On the flip side of the coin, Republicans are fearful of raising the Federal Debt limit even higher beyond historic levels. Senate Minority Leader Mitch McConnell from Kentucky commented on this situation, saying Republicans are not willing to pass any measure that would raise or suspend the debt ceiling. McConnell and his fellow Republicans want Democrats to suspend the debt ceiling on their own, on single partisan terms, through a parliamentary maneuver called reconciliation. The reason for this being, Republicans do not want to claim responsibility for an even higher inflated amount of government spending, and any implications that may come as a result of that.
More government spending means potential higher tax hikes for low-income and middle class working families. Other implications include possibly reducing military spending, thus weakening our national security amidst a sea of foreign threats that may be waiting for the US to lower its defenses. Now while both parties have promised to continue working to fund federal government operations before the midnight Thursday deadline when money is expected to run out, Congress has enacted no appropriations bills that would set discretionary spending levels for the next year. And so what will happen to such programs as Social Security, veteran’s benefits and the Supplemental Nutrition Assistance Program if the government shuts down?
First of all, let’s define what it means to have a government shutdown. A government shutdown happens when Congress fails to pass bills to fund federal agencies and programs. There are two types of spending in the federal government: mandatory spending and discretionary spending. Mandatory spending is required by law for specific programs. And the remaining money in the federal budget is known as discretionary funds. Typically, discretionary funds make up about 30% of the national budget.
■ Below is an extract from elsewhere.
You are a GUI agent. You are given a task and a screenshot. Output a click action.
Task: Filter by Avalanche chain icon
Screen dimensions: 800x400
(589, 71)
Each year, Congress must pass budget legislation that consists of 12 appropriations bills that fund programs for the next fiscal year which begins on October 1st. And so far, none of those bills have been passed by Congress. If the appropriations bills are not passed, or in their place, a continuing resolution is not enacted, then the agencies that depend on those funds, will have to shut down. The shutdown means that the agencies must stop all non-essential discretionary functions until a funding bill has been passed and signed into law by the president. Some functions paid for by discretionary funds are deemed “essential” services. And those essential services will continue, as do all of the mandatory spending programs.
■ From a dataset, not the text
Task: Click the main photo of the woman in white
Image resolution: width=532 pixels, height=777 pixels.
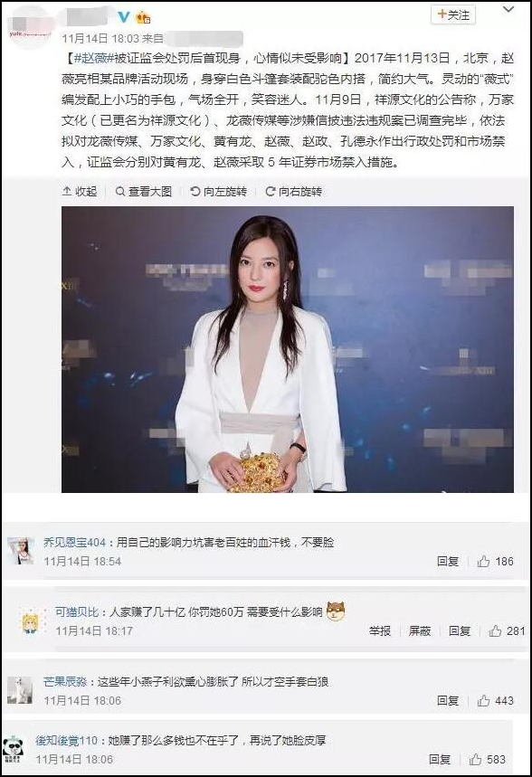Action: point(288,349)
So how likely is this government shutdown to happen? The White House has notified agencies last week to prepare for a shutdown. And after Monday’s failed vote, we are indeed closer to a shutdown, however it is not yet a done deal. As for how this will affect seniors on Social Security, SNAP or VA benefits, you won’t need to worry about any possible reductions or suspensions of your benefits. However, the shutdown could certainly cause some delays. Medicare services are expected to continue, at least for some time. Veterans’ affairs care and services will continue. Disabled veterans, dependents and survivors would continue to receive their VA benefits payments. As for Social Security recipients, Social Security checks will still be delivered in the event of a shutdown. However, things such as benefit verification and card issuance would be put on hold until the shutdown is over. And lastly regarding SNAP beneficiaries, SNAP funding is mandatory, however continuing resolutions often only authorize benefits for 30 days, after a shutdown begins.
Now let’s define what the debt ceiling is. The debt ceiling is the limit on how much money the federal government is allowed to borrow to pay for certain services. And as of now, the current Federal borrowing limit is $28.4 trillion. Now what happens if Congress refuses to raise the debt ceiling? If the limit is not raised, the government will run out of money to service the debt the country owes. And according to Treasury Secretary Janet Yellen, that would happen sometime in October. In the meantime, the government would not be able to pay for its purchases or any other federal obligations. We can only hope now that the Senate can come to some sort of an agreement this week that makes the most sense for struggling Americans.